[[ Page extract open ]]

Elasticsearch 6.3 CPU load & Disk I/O increased

Itay_Bittan · September 12, 2018, 12:26pm

Hi,

I'm working on upgrading our Elasticsearch cluster from 1.4.3 to 6.3.0
Both old & new cluster has 3 master nodes, 4 client (coordinating) nodes and 11 data nodes (total 18 nodes).
Cluster runs on AWS. Instance types doesn't changed except data nodes which improved! (16 cores instead of 8) and we are working with ephemeral instead of EBS to improve performance.

Both cluster has the same data:
~1700 indices
~ 7000 shards
~550M docs
830 GB total

both cluster handle up to 1000 requests per second. The request are identical (we are duplicating traffic to the new cluster).

We did the necessary changes to query so they will work on ES6, nothing else.

somehow, the new cluster perform much more I/O.

[[ Page extract closed ]]
[[ Information shown open ]]

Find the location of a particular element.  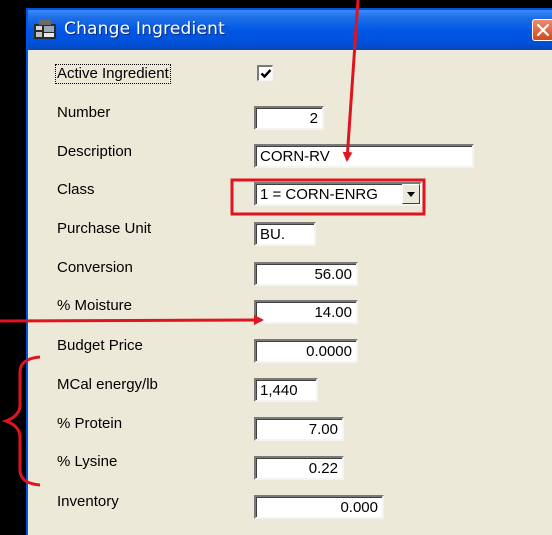

conversion-field: 56.00 is located at coordinates (306, 274).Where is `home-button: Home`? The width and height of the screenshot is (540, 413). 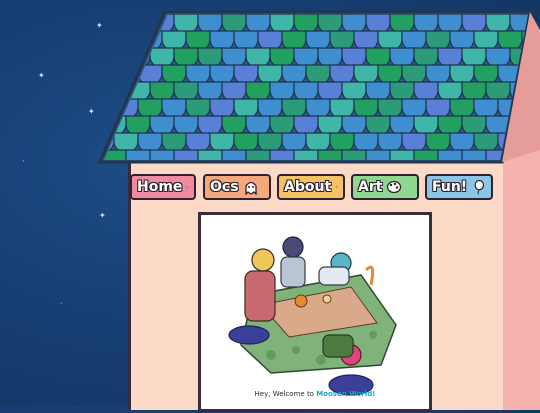 home-button: Home is located at coordinates (163, 187).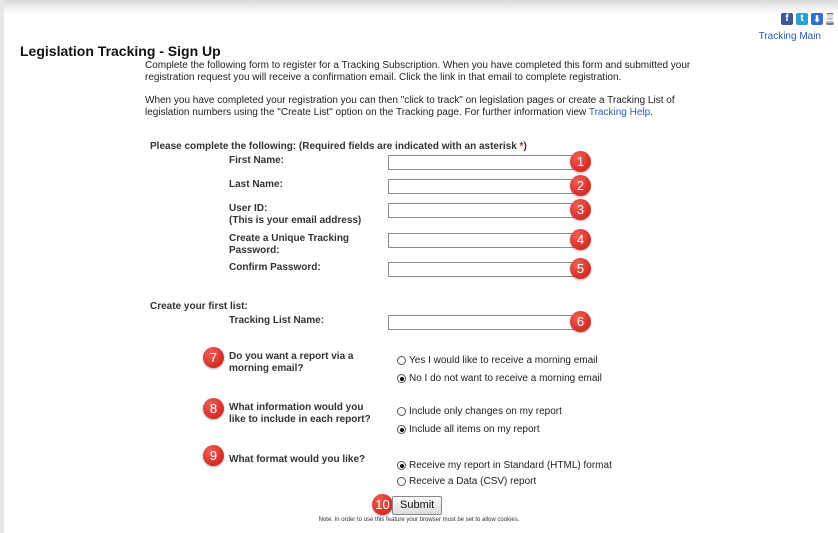 This screenshot has width=838, height=533. I want to click on email-yes-radio, so click(402, 360).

[[ Information shown closed ]]

Directions ::
a. According to the Elasticsearch upgrade post, why does the new cluster use ephemeral storage rather than EBS? Answer in one to three sentences.
b. Swap "coordinating" for "routing" in the Elasticsearch upgrade post, and write out the passage between "I'm working on" and "(total 18 nodes).", inclusive.
Rely only on the Elasticsearch upgrade post.

Task-by-task outputs ::
a. The new cluster uses ephemeral storage instead of EBS to improve performance.

b.
I'm working on upgrading our Elasticsearch cluster from 1.4.3 to 6.3.0
Both old & new cluster has 3 master nodes, 4 client (routing) nodes and 11 data nodes (total 18 nodes).